▶ Records provided
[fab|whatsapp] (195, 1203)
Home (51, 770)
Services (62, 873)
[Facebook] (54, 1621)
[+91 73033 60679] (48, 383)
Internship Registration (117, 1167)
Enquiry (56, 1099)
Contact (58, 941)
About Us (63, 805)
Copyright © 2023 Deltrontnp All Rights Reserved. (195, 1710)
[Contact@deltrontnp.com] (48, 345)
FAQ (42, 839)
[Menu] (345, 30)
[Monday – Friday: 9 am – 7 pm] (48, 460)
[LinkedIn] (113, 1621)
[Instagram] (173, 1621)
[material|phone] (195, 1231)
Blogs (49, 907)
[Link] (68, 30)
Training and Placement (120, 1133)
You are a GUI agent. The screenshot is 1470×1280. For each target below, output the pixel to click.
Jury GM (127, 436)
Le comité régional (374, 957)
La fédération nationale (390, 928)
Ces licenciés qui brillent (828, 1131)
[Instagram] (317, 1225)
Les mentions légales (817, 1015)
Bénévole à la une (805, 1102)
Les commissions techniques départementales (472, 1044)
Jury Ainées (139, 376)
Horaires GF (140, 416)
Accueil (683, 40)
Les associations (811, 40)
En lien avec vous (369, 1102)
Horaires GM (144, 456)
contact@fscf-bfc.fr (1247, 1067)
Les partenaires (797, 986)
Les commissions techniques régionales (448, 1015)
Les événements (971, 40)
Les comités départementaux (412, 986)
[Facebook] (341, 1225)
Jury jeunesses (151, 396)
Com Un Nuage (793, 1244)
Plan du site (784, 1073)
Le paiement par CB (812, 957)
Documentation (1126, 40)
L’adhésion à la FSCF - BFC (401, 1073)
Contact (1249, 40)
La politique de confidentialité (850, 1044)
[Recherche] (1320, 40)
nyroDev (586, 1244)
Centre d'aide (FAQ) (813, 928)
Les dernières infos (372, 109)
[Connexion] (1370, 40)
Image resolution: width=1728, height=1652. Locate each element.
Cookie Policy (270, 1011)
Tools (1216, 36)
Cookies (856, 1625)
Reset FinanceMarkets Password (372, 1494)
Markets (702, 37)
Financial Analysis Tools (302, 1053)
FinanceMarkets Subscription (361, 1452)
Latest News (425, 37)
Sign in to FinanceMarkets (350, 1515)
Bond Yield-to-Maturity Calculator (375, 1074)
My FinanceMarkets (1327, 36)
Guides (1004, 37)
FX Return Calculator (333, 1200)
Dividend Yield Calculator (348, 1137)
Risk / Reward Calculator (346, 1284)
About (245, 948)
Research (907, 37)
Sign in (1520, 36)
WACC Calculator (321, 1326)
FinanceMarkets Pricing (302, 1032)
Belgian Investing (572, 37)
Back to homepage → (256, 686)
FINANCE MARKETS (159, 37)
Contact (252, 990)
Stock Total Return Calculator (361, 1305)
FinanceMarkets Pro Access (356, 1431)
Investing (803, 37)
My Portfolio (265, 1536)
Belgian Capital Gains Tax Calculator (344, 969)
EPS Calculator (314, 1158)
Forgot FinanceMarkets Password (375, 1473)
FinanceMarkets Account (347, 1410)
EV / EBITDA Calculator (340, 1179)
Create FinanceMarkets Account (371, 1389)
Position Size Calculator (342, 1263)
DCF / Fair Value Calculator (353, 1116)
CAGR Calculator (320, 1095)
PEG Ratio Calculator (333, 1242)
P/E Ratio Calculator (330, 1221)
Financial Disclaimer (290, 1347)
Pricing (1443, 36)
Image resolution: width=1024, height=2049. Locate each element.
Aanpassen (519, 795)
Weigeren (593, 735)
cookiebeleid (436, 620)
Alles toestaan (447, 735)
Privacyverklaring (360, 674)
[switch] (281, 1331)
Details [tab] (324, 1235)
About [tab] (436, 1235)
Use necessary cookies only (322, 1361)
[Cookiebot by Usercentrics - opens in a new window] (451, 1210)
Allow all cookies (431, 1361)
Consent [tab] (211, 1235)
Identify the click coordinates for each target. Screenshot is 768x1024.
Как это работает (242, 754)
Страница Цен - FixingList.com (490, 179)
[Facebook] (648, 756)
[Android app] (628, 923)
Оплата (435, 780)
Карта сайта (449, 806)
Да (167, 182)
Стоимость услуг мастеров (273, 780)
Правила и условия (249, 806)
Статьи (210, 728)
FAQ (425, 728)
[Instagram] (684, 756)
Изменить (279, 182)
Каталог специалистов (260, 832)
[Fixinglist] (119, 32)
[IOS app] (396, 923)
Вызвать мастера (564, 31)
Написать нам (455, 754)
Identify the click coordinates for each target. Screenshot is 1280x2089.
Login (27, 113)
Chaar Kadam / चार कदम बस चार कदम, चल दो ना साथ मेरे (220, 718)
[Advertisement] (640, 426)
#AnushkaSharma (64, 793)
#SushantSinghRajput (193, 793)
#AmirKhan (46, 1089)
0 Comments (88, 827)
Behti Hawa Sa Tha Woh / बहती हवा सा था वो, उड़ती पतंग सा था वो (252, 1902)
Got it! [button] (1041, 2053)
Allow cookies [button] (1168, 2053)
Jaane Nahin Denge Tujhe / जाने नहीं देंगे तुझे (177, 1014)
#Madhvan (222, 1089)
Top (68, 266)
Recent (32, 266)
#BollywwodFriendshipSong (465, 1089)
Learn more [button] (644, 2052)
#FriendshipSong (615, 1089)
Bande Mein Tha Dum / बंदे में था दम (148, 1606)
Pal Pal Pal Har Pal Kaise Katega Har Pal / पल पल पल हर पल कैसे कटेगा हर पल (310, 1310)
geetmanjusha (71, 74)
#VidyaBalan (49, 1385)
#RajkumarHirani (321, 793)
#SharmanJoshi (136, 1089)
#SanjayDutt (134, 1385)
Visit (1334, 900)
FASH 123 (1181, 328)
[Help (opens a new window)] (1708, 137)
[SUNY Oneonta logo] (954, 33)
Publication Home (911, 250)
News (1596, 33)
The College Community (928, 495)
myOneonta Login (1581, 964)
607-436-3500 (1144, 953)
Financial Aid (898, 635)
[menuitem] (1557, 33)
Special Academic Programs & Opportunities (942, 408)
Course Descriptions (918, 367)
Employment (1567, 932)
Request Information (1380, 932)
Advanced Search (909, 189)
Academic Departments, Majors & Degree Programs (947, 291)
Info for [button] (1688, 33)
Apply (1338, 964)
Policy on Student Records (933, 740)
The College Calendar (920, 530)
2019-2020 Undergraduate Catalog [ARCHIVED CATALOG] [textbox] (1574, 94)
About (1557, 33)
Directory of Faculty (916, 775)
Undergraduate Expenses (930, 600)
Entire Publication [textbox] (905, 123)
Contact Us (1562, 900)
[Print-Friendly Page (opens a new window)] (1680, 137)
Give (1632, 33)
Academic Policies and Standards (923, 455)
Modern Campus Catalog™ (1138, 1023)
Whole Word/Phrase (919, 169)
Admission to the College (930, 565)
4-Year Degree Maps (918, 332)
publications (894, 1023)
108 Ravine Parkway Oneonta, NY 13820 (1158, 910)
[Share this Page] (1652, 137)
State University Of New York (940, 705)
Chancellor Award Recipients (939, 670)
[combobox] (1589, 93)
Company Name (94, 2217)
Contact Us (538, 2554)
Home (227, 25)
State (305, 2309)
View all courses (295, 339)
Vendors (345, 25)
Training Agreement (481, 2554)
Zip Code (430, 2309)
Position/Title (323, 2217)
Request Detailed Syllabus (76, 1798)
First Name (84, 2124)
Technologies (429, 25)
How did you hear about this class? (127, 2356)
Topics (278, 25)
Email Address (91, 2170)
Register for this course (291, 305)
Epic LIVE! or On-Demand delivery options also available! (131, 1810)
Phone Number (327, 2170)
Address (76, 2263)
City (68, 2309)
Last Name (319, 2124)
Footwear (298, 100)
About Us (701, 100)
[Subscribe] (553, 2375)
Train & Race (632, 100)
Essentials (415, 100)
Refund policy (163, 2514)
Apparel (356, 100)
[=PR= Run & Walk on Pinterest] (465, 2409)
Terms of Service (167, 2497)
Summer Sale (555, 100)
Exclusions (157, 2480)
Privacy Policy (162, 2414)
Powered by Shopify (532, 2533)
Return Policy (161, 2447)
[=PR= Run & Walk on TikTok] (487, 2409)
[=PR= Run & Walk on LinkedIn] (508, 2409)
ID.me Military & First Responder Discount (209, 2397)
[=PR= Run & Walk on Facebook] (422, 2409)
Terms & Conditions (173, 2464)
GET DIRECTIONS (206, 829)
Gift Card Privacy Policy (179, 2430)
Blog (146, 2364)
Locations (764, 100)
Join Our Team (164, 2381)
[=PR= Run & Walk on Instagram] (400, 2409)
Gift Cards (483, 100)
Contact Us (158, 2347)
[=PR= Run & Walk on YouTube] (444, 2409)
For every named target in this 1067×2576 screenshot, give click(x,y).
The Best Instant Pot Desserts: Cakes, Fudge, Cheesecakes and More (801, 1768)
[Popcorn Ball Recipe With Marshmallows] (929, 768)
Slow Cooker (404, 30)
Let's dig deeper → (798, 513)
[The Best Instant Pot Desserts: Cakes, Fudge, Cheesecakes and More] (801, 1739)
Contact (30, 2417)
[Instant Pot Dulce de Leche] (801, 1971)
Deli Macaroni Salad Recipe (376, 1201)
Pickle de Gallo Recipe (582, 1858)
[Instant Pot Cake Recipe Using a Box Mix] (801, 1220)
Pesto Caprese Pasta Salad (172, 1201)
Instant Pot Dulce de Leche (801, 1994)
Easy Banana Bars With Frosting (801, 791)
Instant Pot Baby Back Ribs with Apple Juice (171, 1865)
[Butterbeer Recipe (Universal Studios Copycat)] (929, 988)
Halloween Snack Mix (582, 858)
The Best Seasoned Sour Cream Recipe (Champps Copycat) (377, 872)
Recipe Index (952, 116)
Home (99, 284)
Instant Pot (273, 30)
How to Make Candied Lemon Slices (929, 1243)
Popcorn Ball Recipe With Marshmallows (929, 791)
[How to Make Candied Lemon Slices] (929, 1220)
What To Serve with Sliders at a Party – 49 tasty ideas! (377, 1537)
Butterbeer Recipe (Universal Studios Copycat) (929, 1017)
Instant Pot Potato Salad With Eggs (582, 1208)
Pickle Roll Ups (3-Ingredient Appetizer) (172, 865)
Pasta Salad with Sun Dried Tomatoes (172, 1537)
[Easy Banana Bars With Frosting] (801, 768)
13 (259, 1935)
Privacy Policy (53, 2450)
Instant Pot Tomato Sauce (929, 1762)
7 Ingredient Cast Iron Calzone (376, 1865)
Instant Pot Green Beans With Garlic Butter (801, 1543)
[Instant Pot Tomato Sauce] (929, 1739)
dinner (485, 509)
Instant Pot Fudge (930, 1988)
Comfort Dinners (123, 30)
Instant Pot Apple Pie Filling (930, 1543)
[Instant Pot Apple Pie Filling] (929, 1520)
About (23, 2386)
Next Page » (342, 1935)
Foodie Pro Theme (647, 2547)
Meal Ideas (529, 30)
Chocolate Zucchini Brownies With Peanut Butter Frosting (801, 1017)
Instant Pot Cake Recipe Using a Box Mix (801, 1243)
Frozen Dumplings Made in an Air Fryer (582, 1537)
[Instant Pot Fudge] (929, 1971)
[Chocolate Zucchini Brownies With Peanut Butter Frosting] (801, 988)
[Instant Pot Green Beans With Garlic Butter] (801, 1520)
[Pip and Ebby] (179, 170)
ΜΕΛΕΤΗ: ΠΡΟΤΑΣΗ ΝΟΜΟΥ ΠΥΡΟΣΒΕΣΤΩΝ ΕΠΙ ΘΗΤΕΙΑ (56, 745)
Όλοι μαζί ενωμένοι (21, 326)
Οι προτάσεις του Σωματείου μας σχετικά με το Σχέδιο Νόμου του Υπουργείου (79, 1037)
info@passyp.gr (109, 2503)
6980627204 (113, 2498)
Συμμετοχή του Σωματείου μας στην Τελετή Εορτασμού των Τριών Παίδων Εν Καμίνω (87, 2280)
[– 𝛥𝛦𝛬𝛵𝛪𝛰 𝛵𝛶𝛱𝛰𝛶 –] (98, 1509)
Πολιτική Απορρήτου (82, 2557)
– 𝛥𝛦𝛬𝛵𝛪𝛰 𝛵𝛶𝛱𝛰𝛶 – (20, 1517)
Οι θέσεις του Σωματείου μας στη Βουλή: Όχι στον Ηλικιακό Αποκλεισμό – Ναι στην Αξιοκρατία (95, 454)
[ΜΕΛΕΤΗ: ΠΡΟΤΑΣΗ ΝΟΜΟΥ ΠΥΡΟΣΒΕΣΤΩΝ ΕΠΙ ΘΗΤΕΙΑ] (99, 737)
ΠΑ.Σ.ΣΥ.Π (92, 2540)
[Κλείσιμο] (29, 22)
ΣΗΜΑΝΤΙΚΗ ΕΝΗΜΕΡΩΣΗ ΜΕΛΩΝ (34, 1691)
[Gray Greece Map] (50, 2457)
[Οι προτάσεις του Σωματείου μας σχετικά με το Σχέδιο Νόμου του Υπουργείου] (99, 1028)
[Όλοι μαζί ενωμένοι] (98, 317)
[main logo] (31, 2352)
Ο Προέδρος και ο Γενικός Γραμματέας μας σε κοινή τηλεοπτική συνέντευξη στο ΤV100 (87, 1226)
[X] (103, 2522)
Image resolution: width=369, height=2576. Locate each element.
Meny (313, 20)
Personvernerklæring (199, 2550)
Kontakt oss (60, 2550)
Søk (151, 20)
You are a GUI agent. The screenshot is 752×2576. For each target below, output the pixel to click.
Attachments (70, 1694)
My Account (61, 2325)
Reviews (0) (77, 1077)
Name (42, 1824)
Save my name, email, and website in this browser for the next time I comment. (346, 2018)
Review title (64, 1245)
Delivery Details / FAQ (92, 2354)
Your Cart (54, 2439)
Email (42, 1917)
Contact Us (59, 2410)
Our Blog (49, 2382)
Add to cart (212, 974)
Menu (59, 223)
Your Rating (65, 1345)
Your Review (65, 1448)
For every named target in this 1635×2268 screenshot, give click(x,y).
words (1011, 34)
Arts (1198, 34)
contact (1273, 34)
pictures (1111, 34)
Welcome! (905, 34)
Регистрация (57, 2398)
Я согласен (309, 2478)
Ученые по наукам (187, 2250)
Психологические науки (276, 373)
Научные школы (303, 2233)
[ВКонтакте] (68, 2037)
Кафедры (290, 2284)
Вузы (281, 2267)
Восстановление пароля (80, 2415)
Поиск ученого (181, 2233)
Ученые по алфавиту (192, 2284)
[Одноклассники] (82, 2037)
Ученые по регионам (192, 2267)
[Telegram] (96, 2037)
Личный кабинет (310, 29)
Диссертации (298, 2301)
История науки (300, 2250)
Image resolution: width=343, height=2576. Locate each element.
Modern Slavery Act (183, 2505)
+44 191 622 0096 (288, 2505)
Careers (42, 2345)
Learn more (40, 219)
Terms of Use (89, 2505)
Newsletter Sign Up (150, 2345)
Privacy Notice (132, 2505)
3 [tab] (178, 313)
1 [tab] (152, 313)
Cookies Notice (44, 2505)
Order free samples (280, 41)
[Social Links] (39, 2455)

▶ Problem requirements
A word-for-word copy of the lines above from the one with "Financial Aid (898, 635)" through the one with "The College Calendar (920, 530)", inclusive, is the only output wanted.

▶ Response to this exercise
Financial Aid (898, 635)
[menuitem] (1557, 33)
Special Academic Programs & Opportunities (942, 408)
Course Descriptions (918, 367)
Employment (1567, 932)
Request Information (1380, 932)
Advanced Search (909, 189)
Academic Departments, Majors & Degree Programs (947, 291)
Info for [button] (1688, 33)
Apply (1338, 964)
Policy on Student Records (933, 740)
The College Calendar (920, 530)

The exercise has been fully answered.